In Finland, where the median age is 42, PM Sanni Marin is 34; in Iceland Katrín Jakobsdóttir is 44; Macron and Pedro Sanchez are in their 40s. Even Angela Merkel, who has been at the pinnacle of EU politics for 15 years, is younger than the entire Democratic House leadership.
As health and wealth inequality both continue to increase gerontocracy could be the hallmark of plutocracy.

A 2016 study by MIT concluded the richest 1% of US men can expect to live 14.6 years longer than the poorest 1%, a figure that falls to 10.1 years for women.
Under-examined is what demographic ageing, wealth inequality and Peter Pan elites, means for our political cultures.

It likely means we are stuck in cycles of political nostalgia, increasingly unable to solve present day problems.

This from the article 👇🏽
First past the post systems amplify all of these deeply corrosive trends. It is very possible that gerontocracy and plutocracy become most unassailable in these systems.

This from the article 👇🏽
This incapacity for political renewal means the US starts to look a lot like the late USSR. By 1980, the average Politburo member was 70, while Brezhnev’s successors, Yuri Andropov and Konstantin Chernenko, were 68 and 72 on coming to power.
In fact, older politicians were ubiquitous across East & Central Europe: Josip Tito was Yugoslavia’s head of state until he died in 1980 aged 87, while Janos Kadar, Gustav Husak, Nicolae Ceaușescu and Eric Honeker were at the helm of their respective countries into their 70s.
There’s an argument that political change is a result of ‘Planck’s Principle’. Gerontocracy as plutocracy means the possibility of change is significantly slowing down - leaving us unable to address huge challenges like climate warming and species extinction.

From article 👇🏽
The example par excellence of this is Senator Feinstein in 2018 telling protesting children that she knows what she’s doing on climate change because she’s been a public representative for three decades.

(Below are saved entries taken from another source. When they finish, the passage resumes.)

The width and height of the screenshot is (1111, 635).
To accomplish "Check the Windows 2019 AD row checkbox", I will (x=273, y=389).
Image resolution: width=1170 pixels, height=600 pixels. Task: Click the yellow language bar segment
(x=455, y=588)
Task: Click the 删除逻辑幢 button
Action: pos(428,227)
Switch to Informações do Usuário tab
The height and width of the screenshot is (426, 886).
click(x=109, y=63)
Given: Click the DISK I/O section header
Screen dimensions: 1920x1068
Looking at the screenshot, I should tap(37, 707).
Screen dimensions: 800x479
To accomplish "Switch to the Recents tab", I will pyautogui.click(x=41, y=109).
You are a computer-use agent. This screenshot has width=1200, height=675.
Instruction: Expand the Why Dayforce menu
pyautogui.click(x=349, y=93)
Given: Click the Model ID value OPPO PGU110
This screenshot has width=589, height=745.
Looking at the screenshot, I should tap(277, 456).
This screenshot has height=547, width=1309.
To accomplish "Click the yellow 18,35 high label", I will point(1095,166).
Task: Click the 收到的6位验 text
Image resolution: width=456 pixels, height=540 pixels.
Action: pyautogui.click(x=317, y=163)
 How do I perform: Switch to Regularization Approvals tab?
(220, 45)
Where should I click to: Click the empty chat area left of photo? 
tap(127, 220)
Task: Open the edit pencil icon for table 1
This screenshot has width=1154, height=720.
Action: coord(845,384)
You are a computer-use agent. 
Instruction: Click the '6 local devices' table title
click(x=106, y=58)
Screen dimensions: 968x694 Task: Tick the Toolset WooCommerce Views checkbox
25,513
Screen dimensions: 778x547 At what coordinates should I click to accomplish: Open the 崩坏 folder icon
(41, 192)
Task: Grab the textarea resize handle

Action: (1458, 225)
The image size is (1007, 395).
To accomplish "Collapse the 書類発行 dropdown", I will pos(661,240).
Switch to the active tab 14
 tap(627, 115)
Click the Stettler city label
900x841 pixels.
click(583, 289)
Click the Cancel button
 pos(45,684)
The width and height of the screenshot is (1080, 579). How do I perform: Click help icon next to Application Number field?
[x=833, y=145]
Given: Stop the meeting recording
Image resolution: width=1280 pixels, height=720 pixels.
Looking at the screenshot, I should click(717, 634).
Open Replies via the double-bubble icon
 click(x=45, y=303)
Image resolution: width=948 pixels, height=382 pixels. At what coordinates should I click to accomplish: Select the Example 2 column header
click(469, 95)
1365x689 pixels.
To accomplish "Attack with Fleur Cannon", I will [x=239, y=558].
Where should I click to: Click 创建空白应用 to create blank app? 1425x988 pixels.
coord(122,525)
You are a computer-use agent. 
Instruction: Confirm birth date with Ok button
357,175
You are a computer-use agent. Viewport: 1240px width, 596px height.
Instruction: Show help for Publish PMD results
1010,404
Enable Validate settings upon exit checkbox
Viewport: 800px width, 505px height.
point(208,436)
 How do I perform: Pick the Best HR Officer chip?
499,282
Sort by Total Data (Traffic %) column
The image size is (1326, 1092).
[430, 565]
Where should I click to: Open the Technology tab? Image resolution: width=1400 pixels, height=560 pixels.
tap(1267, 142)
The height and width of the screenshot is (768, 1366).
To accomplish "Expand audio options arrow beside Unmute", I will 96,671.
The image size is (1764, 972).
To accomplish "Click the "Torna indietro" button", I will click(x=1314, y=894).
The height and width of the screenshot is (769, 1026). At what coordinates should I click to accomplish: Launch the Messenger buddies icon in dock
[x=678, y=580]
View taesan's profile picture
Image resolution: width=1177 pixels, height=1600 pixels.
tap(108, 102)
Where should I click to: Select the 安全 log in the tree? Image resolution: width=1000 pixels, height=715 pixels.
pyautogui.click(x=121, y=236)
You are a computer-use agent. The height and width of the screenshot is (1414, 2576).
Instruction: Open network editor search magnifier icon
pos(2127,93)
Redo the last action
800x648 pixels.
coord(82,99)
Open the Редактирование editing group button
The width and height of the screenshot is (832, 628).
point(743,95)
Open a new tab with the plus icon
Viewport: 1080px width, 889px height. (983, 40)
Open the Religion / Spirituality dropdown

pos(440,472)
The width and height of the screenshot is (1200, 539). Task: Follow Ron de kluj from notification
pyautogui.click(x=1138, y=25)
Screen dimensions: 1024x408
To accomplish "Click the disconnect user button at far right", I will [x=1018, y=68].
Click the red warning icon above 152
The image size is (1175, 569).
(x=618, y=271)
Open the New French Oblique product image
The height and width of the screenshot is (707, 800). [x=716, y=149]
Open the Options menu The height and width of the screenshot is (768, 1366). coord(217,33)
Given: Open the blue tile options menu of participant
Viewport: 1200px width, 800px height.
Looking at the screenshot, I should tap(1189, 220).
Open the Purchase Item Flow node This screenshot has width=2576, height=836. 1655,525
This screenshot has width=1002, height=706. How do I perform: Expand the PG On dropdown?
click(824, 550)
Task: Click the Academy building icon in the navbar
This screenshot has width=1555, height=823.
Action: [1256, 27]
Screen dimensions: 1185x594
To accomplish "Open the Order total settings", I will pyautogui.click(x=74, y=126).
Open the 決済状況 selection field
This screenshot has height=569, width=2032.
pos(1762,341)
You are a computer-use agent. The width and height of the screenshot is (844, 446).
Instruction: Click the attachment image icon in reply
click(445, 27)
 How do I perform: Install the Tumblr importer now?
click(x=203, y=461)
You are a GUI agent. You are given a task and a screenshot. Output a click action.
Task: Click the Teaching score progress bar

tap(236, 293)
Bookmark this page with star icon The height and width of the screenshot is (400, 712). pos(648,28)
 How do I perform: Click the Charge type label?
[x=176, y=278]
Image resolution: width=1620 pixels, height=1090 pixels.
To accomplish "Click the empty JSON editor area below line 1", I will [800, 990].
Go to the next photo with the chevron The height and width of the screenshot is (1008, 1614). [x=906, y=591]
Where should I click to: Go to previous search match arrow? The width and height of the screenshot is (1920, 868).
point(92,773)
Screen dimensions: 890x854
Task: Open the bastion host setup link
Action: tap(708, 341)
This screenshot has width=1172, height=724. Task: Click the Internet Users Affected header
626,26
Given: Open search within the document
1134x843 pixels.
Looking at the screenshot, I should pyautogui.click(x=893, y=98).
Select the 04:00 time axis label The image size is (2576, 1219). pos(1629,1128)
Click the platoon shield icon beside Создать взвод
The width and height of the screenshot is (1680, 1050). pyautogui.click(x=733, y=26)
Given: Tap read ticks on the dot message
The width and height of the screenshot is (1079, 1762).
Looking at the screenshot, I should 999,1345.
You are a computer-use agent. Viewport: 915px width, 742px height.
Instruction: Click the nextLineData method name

CO2 emissions increased 60% between 1990 & 2013.
Then there’s Orrin Hatch memorably asking Mark Zuckerberg how Facebook makes money. ‘Mr Senator, we run ads’.

This guy is meant to legislate in the public interest!
These same party elites want voters under 30 (increasingly under 45 is ‘young’) to engage with politics.

That is until they disagree with their preferences.
The solutions? Not easy but you start with electoral reform - first past the post puts rocket boosters under gerontocracy as plutocracy.

This must be accompanied by a change in culture, with respect for younger people rather than trivialising their concerns.
Until this happens, political representation will face major problems in America and elsewhere. Of perhaps greatest concern, democratic systems won’t just remain unable to deal with the great issues of our era – they may even struggle to *recognise* them.
You can follow @AaronBastani.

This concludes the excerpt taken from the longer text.